▸ **Exercise**
Reproduce the part of the items that opens with the line containing "You are a computer-use" and closes with the line containing "click(561, 227)", both ends included, and leave the pictures out of your answer.
....
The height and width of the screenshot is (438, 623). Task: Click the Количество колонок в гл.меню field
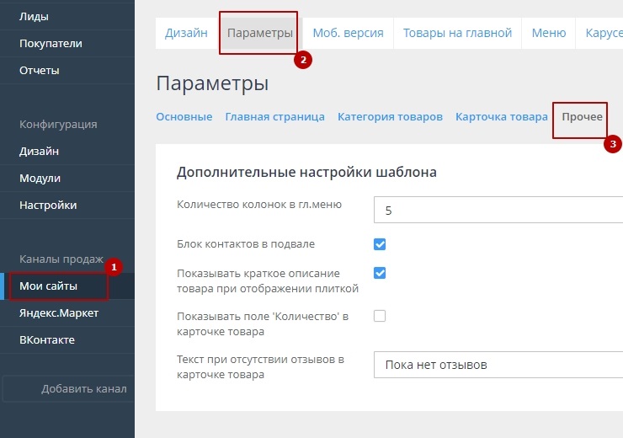coord(497,210)
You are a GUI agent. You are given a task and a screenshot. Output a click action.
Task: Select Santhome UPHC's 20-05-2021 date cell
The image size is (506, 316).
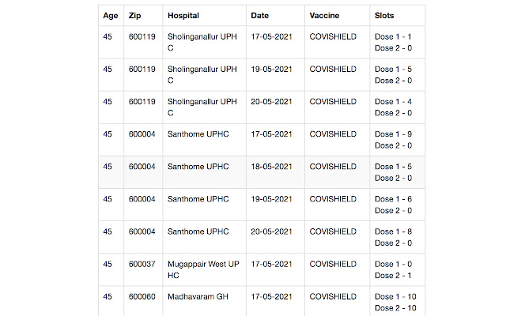271,231
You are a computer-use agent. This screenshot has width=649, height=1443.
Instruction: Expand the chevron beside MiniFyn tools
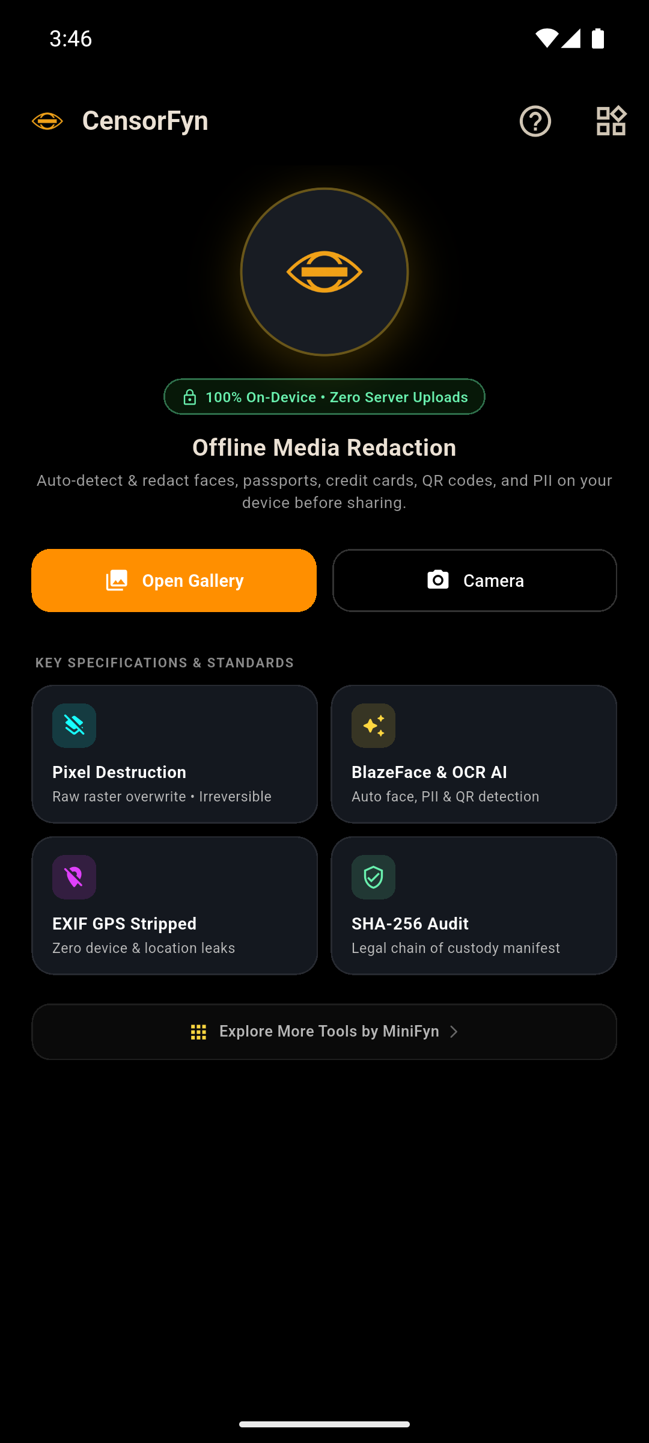454,1032
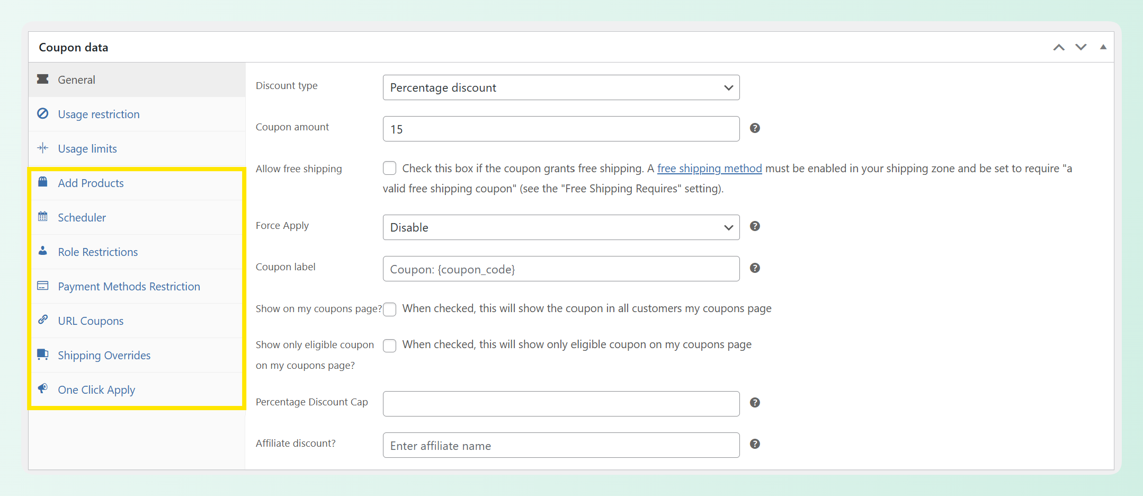Open the Force Apply dropdown

click(561, 227)
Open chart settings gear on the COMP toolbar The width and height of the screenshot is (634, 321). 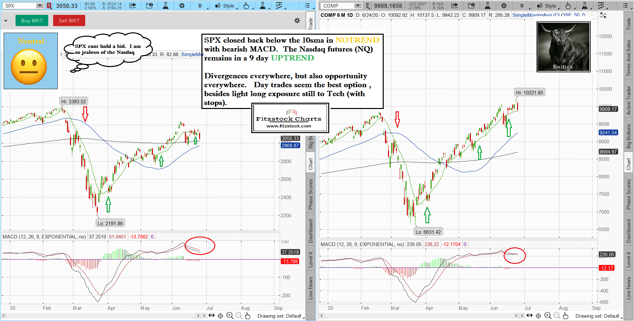coord(504,6)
....
▸ **Right answer**
You are a computer-use agent. This screenshot has width=649, height=1443.
Instruction: Expand the chevron beside MiniFyn tools
454,1032
Open the Force Apply dropdown

click(561, 227)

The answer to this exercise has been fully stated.